The recall election that once threatened to derail California Gov. Gavin Newsom s political future has instead given it new life, offering a rare midterm vote of confidence that could fuel an ambitious legislative agenda featuring new coronavirus vaccine mandates, housing for the homeless and health insurance for people living in the country illegally.
Nearly 64% of voters in the recall election voted to keep Newsom in office, according to early returns, giving him a larger margin of victory so far compared to his 2018 election.
On Wednesday, one day after surviving the recall that a few months ago had him sweating, Newsom indicated he planned to go even bigger in 2022 as he heads into his reelection campaign.
“When you face a recall … it sharpens your focus about time,” Newsom said. “Things that you may have looked at on the horizon and said, ‘You know over the next two, three years, we want to get this done,’ you start looking very differently and say, ‘What’s possible in the next two to three months?’”
Newsom was not afraid to take big swings in his first term, often eschewing the moderate tendencies of some of his predecessors.
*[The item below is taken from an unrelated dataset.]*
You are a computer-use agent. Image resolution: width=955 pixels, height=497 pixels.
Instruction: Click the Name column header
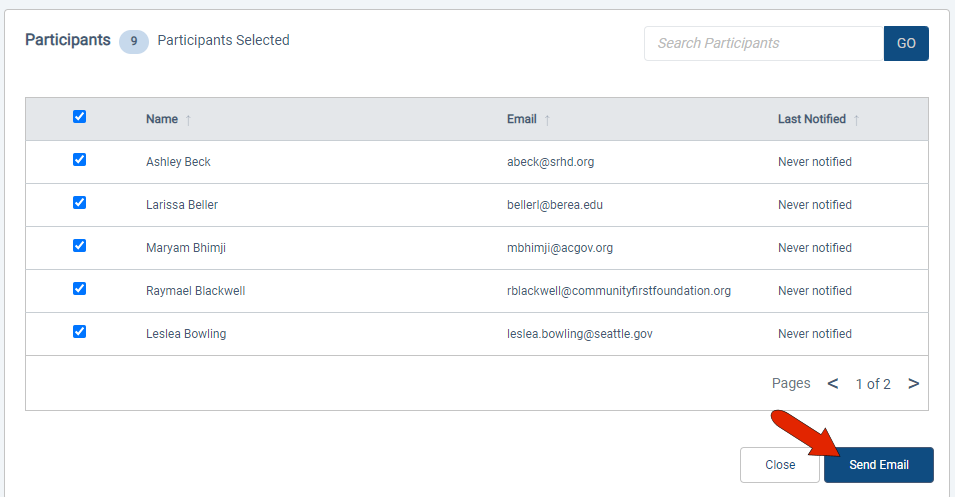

While he hasn’t always satisfied the most liberal wing of the Democratic Party, he has relished governing what he calls a “nation state” given its status as the nation’s most populous.
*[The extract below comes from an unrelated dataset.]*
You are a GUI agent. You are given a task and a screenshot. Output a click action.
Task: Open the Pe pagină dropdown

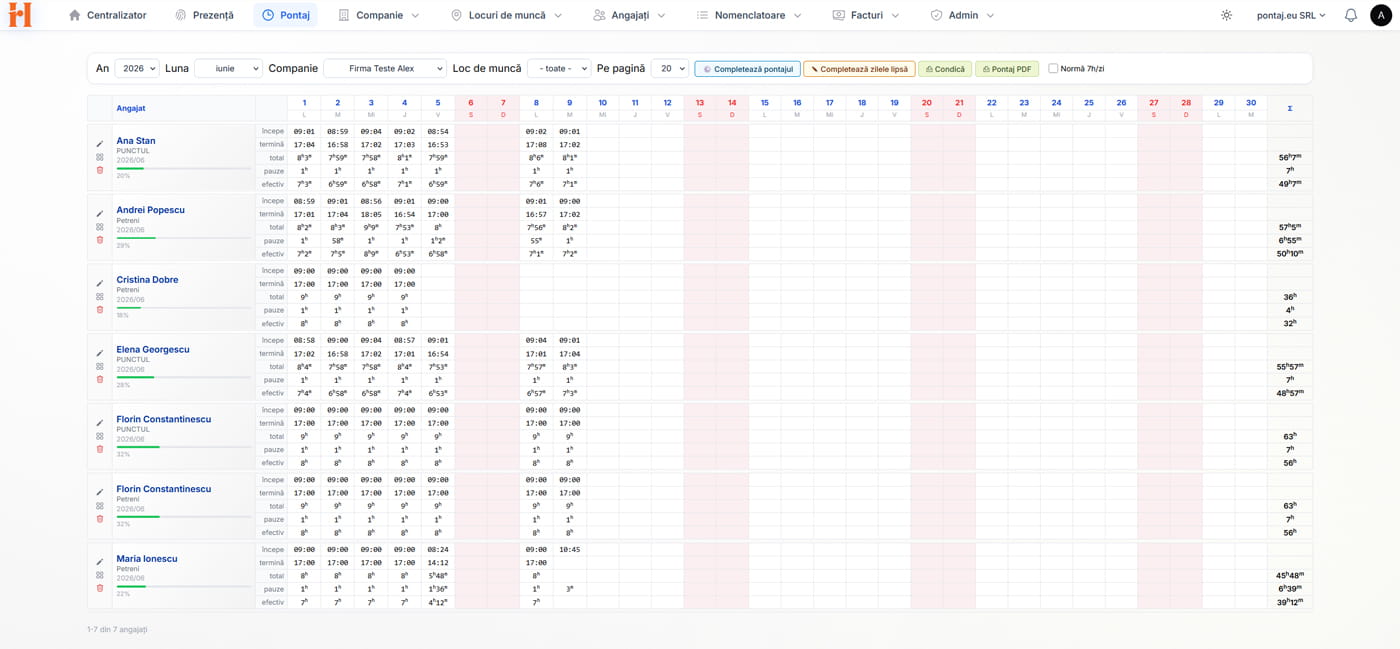(669, 69)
In his first three years in office, Newsom signed legislation that allowed college athletes to get paid, gave free lunch to every public school student and issued executive orders aiming to ban the sale of new gas-powered cars by 2035 and end all oil extraction in the state by 2045.
This year, he has already issued orders requiring all of the state’s roughly 2.2 million health care workers to get vaccinated to keep their jobs. He’s also required all state workers and public school teachers and staff to either get vaccinated or submit to weekly testing.
President Joe Biden has already ordered large employers to require their workers be vaccinated. But some Democrats in California’s Legislature want to go further by applying that standard to companies with fewer than 100 employees and to schoolchildren old enough to be immunized.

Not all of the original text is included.